--- Description of the task ---
Go through the entries that follow and count every line with the string "next". Reply with the number only.

Stored items:
----------

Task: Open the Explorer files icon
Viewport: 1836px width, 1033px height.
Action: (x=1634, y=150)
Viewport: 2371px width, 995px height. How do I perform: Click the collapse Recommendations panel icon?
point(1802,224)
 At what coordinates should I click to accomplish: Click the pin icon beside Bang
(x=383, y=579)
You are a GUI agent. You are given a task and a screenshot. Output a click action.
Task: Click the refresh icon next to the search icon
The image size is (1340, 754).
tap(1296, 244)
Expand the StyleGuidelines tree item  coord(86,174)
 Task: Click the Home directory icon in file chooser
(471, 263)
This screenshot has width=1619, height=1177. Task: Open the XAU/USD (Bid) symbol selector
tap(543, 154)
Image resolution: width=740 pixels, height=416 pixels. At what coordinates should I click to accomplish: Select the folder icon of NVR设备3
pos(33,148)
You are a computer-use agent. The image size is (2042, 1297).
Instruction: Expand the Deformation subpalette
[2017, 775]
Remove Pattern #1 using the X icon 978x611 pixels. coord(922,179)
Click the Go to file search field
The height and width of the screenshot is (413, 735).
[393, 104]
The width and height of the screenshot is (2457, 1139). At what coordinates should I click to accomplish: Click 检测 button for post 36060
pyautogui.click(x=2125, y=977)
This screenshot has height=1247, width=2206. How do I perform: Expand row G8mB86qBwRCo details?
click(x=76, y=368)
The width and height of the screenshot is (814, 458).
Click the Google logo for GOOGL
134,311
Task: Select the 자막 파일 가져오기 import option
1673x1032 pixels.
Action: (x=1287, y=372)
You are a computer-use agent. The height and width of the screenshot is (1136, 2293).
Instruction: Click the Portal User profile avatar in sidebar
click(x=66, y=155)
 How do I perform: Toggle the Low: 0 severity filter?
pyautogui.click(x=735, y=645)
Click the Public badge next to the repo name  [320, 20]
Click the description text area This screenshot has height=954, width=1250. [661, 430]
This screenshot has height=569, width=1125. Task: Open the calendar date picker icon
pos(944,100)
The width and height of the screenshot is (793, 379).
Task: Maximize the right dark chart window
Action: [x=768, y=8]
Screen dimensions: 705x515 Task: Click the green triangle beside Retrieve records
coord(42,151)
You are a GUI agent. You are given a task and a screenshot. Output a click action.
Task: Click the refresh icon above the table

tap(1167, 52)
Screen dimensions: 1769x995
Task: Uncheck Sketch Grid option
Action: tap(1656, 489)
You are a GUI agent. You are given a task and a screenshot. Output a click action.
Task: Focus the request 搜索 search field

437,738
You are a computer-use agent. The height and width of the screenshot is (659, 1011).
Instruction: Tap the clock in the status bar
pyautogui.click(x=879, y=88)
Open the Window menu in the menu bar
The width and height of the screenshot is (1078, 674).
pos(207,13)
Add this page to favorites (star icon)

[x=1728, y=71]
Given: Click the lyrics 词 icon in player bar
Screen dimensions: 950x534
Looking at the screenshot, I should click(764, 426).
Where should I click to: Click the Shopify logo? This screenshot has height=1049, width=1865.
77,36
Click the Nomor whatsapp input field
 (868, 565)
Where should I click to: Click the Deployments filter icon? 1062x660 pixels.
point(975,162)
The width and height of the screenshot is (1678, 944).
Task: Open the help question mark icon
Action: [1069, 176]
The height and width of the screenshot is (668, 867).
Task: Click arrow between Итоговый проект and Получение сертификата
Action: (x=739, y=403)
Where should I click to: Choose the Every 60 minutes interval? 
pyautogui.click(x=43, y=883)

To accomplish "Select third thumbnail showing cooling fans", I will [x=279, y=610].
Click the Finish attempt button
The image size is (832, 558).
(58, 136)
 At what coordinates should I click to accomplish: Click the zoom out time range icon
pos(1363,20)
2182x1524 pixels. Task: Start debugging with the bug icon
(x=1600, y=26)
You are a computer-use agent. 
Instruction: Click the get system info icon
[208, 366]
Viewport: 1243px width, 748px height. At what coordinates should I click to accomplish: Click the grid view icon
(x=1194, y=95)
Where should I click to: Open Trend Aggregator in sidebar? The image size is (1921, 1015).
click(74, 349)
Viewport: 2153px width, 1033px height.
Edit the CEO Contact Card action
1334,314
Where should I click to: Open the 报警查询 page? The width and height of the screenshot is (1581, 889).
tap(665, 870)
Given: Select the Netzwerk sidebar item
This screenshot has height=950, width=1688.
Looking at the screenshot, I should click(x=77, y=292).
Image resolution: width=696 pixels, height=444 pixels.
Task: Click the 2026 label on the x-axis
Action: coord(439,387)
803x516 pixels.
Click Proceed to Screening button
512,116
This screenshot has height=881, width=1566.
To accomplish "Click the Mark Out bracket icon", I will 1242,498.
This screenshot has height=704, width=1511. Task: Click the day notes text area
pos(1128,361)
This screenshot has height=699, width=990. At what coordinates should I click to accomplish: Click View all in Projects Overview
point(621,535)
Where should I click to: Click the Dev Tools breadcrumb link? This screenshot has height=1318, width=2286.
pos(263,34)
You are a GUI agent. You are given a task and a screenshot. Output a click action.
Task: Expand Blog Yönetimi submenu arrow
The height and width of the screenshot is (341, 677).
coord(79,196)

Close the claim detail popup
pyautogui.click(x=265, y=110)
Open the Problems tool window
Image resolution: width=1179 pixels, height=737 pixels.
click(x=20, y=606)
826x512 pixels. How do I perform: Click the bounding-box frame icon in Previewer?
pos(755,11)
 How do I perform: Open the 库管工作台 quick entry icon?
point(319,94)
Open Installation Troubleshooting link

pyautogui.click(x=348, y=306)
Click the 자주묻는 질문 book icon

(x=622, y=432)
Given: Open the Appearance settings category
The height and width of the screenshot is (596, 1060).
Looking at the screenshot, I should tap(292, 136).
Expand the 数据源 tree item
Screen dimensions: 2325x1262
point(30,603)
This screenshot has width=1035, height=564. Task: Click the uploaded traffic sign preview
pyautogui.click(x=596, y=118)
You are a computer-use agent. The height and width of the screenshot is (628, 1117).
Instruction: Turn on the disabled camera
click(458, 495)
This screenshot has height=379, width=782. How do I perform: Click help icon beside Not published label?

----------

--- Task solution ---
2